Zenithoptimedia has downgraded ists advertising spend forecast for 2009. Here’s the text, for the full release and tables go here.
New information about weak first half causes ZenithOptimedia to downgrade its global ad growth forecast for 2009 to -9.9%
- The second half is developing in line with predictions, demonstrating clear improvement in the rate of decline
- Developing markets to grow a healthy 7.8% in 2010 and 9.8% in 2011
- But structural economic problems will drag developed markets down 2.9% in 2010, before modest 1.5% recovery in 2011
- Internet advertising to grow 9% this year, and reach 14.9% share of global ad expenditure by 2011
- Newspaper and magazine ad expenditure will shrink every year over our forecast period, falling to 25% and 28% below their respective 2007 peaks by 2011
More details have emerged about how painful the first half of 2009 was for the media industry. The world’s largest media owners suffered an average 13.1% drop in their media revenues in the first six months of the year, and this probably understates the decline suffered by the industry as a whole. The average figure does not include the results of the US publisher and broadcaster Tribune Company, which entered Chapter 11 bankruptcy in December 2008. It does include 4.0% growth from Google, which has been the main beneficiary of growth in internet advertising – the only form of advertising that has continued to grow. Apart from Google, every one of the top media owners shrank in the first half of 2009.
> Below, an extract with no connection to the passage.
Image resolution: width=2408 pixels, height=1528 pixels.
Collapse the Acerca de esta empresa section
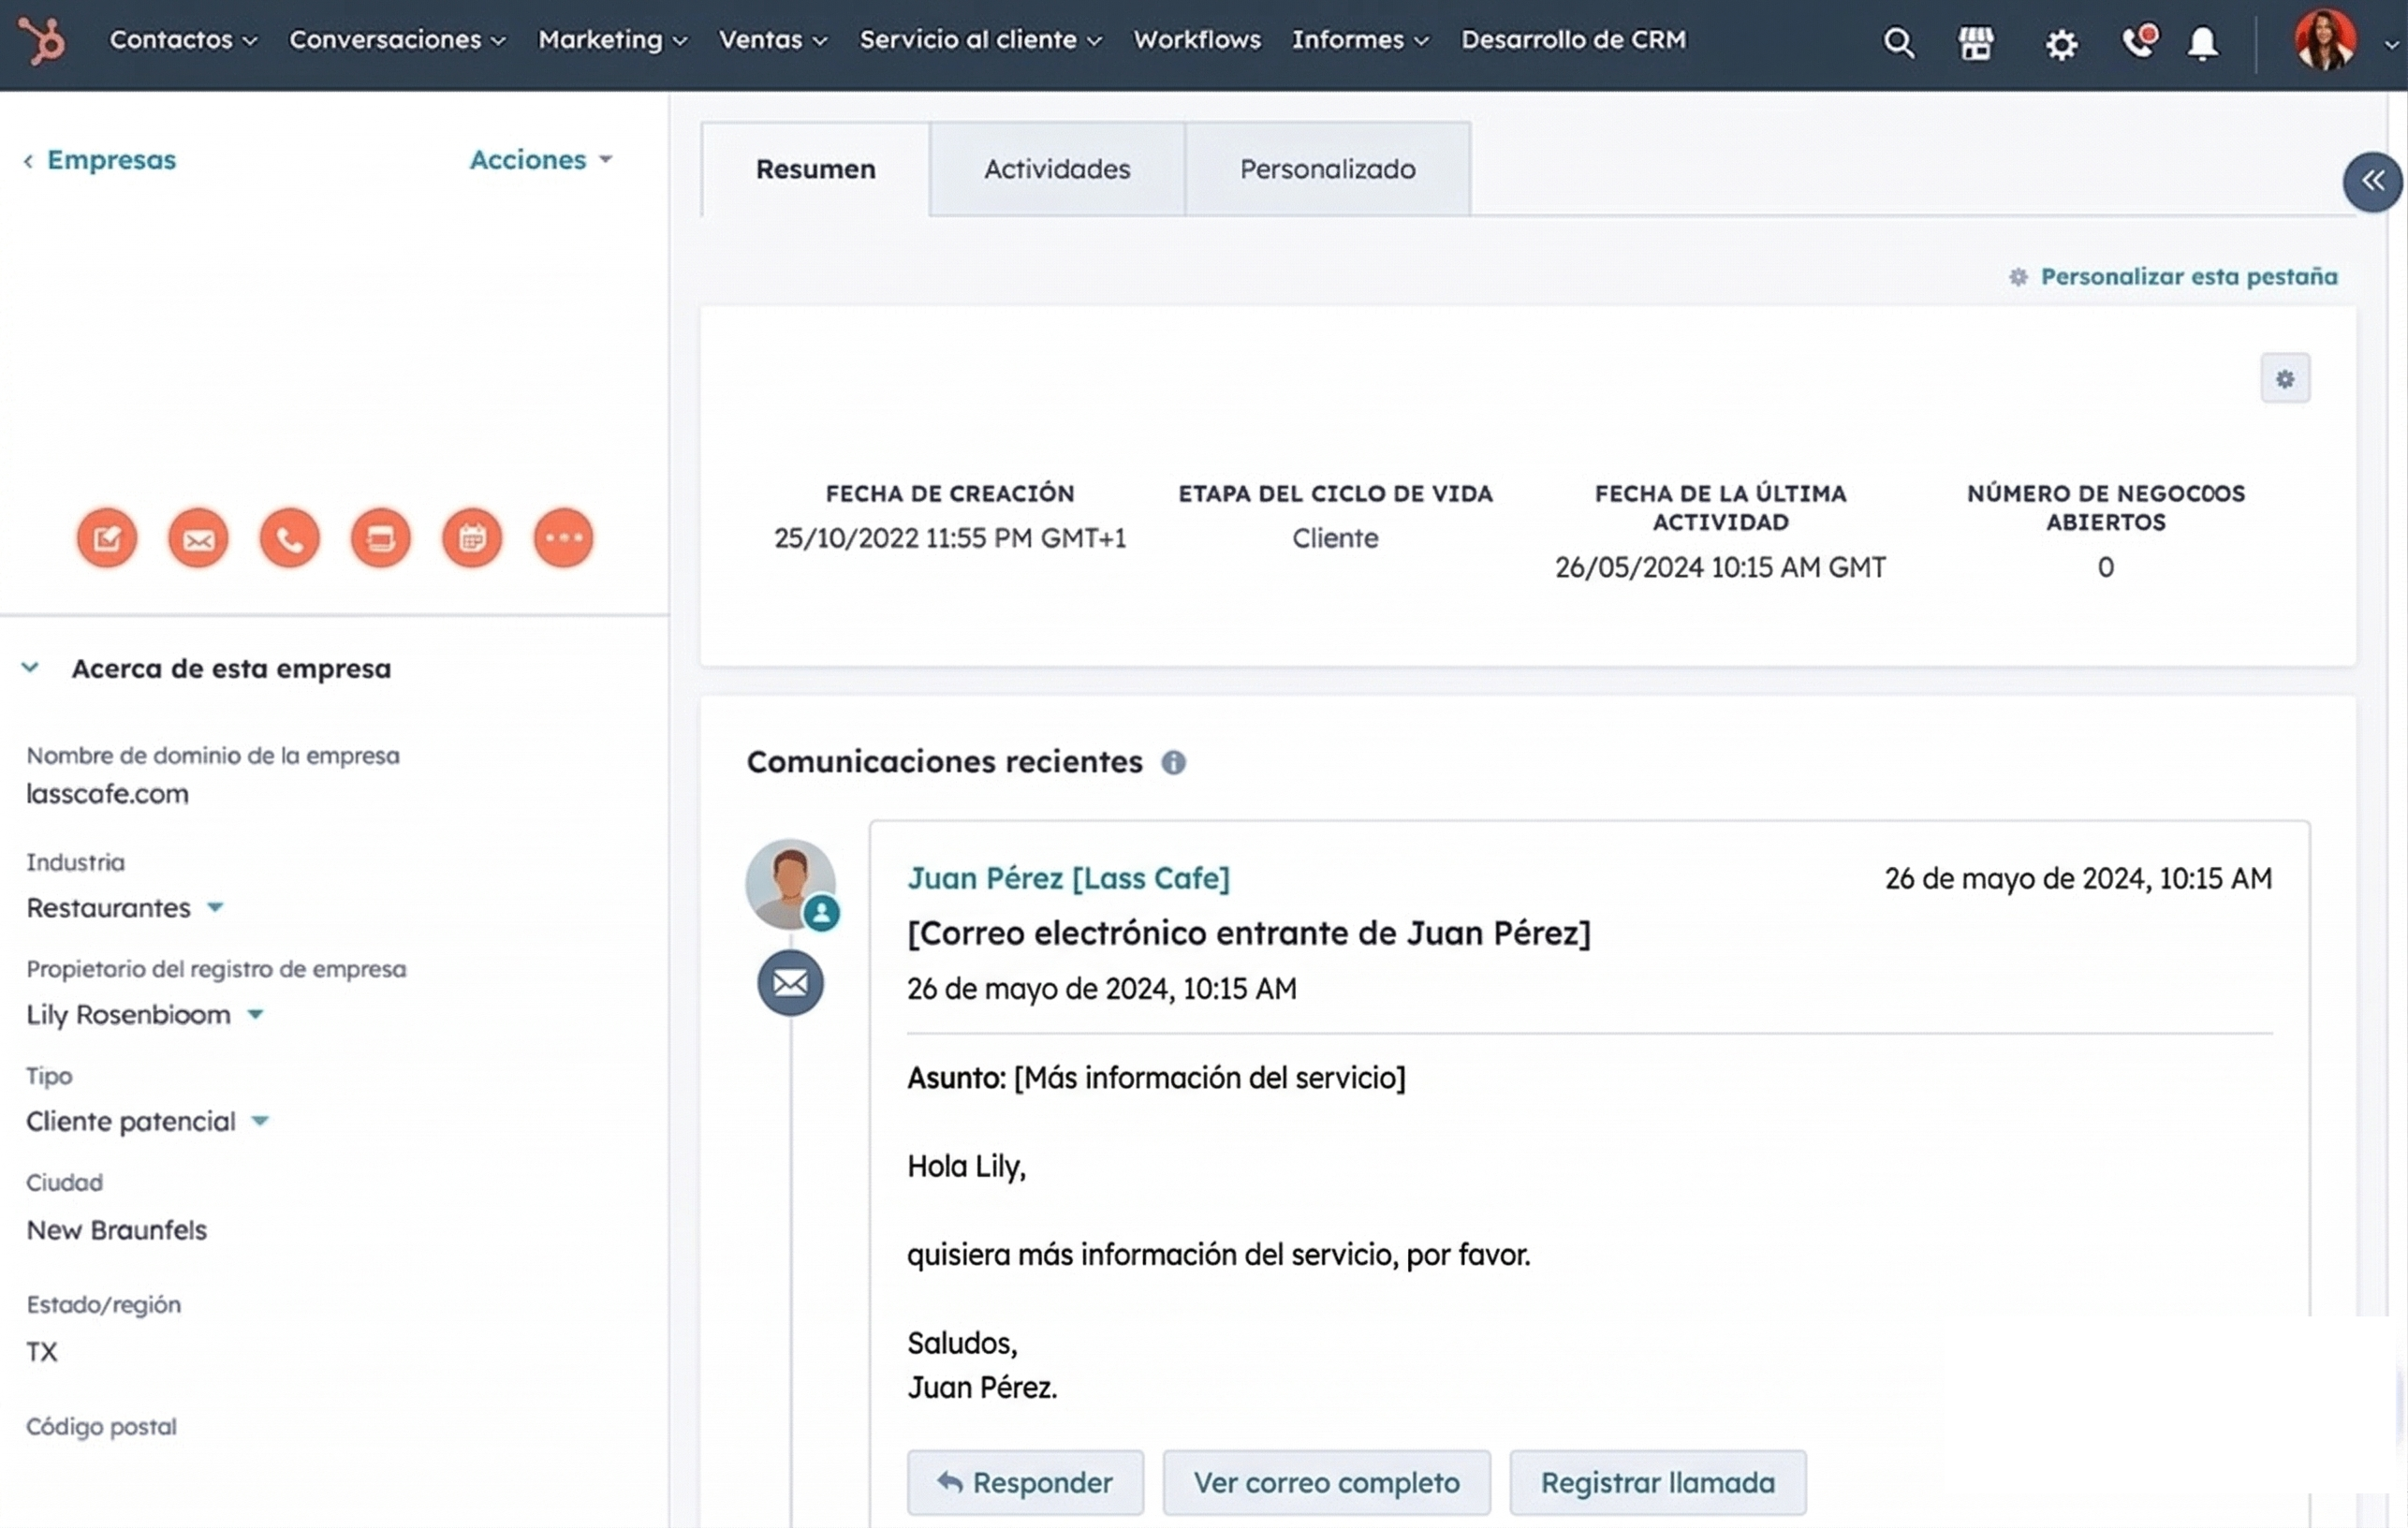pyautogui.click(x=30, y=667)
In the light of these results we have revised downwards our forecasts for global ad expenditure growth this year to -9.9%, from the -8.5% we published in July. However, this downgrade almost entirely relates to first-half activity. Since then improvements in economic confidence have been accompanied by positive signals from media owners that the downturn is bottoming out. We are still confident that the second half of the year will be much less painful for the ad market than the first half, and expect the market to hit bottom before the end of 2009.
We now forecast a meagre 0.5% recovery in 2010, down from 1.6% in July. This figure marks a sharp disparity between developed markets, which we expect to shrink another 2.9%, and developing markets, which we expect to grow by a very healthy 7.8%. (Here we define developed markets as North America, Western Europe and Japan, and developing markets as everywhere else.) The credit crisis has exposed deep structural problems in developed economies that will take years to resolve, and there remains plenty of uncertainty over the timing and scale of recovery as governments struggle to maintain spending in the face of ballooning debt. In contrast, many developing markets have continued to grow throughout the crisis, and others look well positioned for a strong recovery in 2010. Ad expenditure has continued to grow in 27 developing markets this year, and we predict that number will nearly double to 52 in 2010.
All developed markets are shrinking this year, but we expect nine to return to growth in 2010. Looking to the longer term, we predict 4.3% growth in global ad expenditure in 2011, with all regions experiencing at least some expansion. This number – unchanged from our July forecast – is somewhat below the 5%-6% average growth rate for the global ad market, but would represent a welcome step towards normality.
We expect developing ad markets to accelerate to 9.8% growth in 2011, while developed markets experience a mild 1.5% recovery. Developing markets’ share of global ad expenditure is rising rapidly: we forecast it to reach 35% in 2011, up from 29% in 2008.
The internet is the only medium we expect to grow in 2009, by 9.2%. This is slightly lower than the 10.1% growth we forecast in July, but we have downgraded internet advertising by less than the market as a whole. Most of this growth is coming from paid search and innovative formats. In the US – where we have the most detailed breakdown of internet advertising by type – we forecast paid search will grow by 20% in 2009, while internet video grows 19%, social media grows 45% and mobile grows 69%. Traditional display and classified are practically static in comparison: we forecast them to grow by 3% and 2% respectively this year. Globally, we predict internet advertising to account for 14.9% of all ad expenditure by 2011, up from 10.2% in 2008.
All other media are shrinking. Most are shrinking at around the market average rate, but newspapers and magazines are in steep decline: we forecast newspaper ad expenditure to fall 17% this year, and magazine ad expenditure to shrink 20%. In both cases this is a particularly severe example of a longer-term trend; these media have been in decline since 2007, and we expect them to remain in decline for the rest of our forecast period. By 2011 we forecast newspaper ad expenditure to be 25% below its 2007 peak, while magazine ad expenditure is 28% below its own peak. Prospects for other media are more encouraging: we expect television, cinema and outdoor advertising to return to growth in 2010, followed by radio in 2011.